Faculty may submit proposals until December. The number of proposals looks promising and has been growing every year, said Lynne O’Brien, associate vice provost of digital and online initiatives.

"Last year we had 21 proposals and provided some level of support for 13 of them," she wrote in an email Wednesday.

Although many of the proposals accepted over the past two years have been focused on non-credit MOOCs, several faculty have also ventured into "hybrid" courses that blend the digital with the physical classroom.

Courtney Lockemer, communications manager of Online Education Initiatives, noted that several online platforms have successfully been used in teaching courses at Duke—such as a statistics course taught this summer with Sakai and WebEx.

"Students used online materials to prepare before class, then met online to work on application exercises and discuss the materials," she wrote in an email Thursday.

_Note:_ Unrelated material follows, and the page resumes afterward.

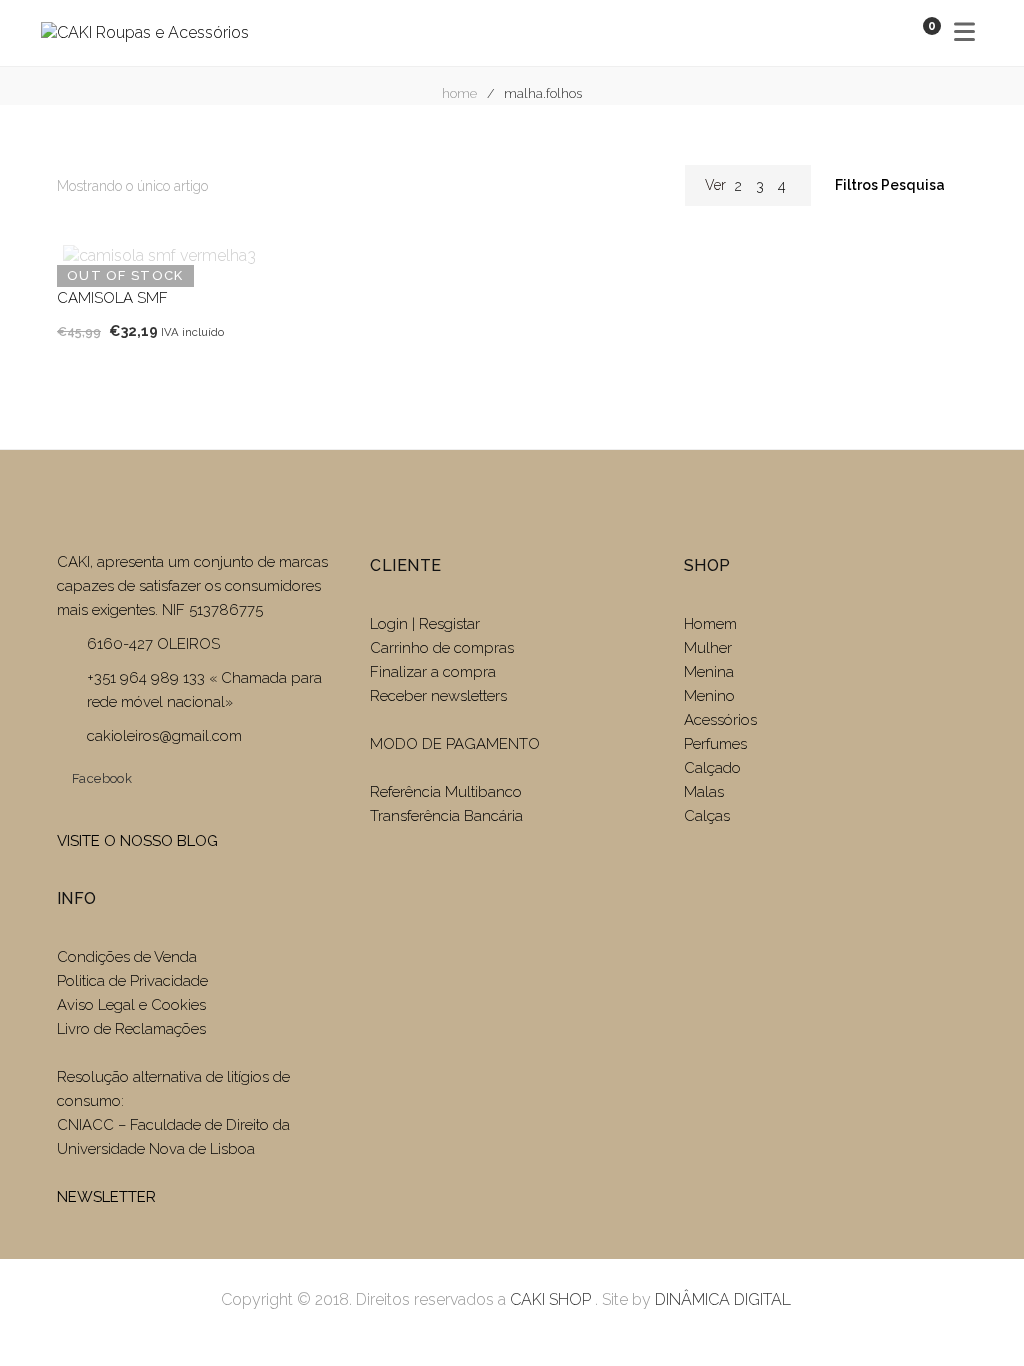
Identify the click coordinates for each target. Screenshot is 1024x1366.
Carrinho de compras (442, 648)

Lockemer noted that assistant professor of the practice of chemistry Dorian Canelas recently developed two short courses on Coursera, which allows students to watch online videos before class.

Another recent project supported by the program is the DukeWrites Enrichment Suite for International Students. Developed by Denise Comer, assistant professor of the practice of writing studies and director of First-Year Writing, the suite is a Sakai site specifically geared towards international undergraduates, Lockemer said. The site contains a collection of videos and quiz tutorials to help internationals get acclimated to U.S academic writing practices.

"Duke faculty have been very creative over the last two years, so we are looking for projects that try new things or extend current strategies to a broader set of courses," O'Brien wrote.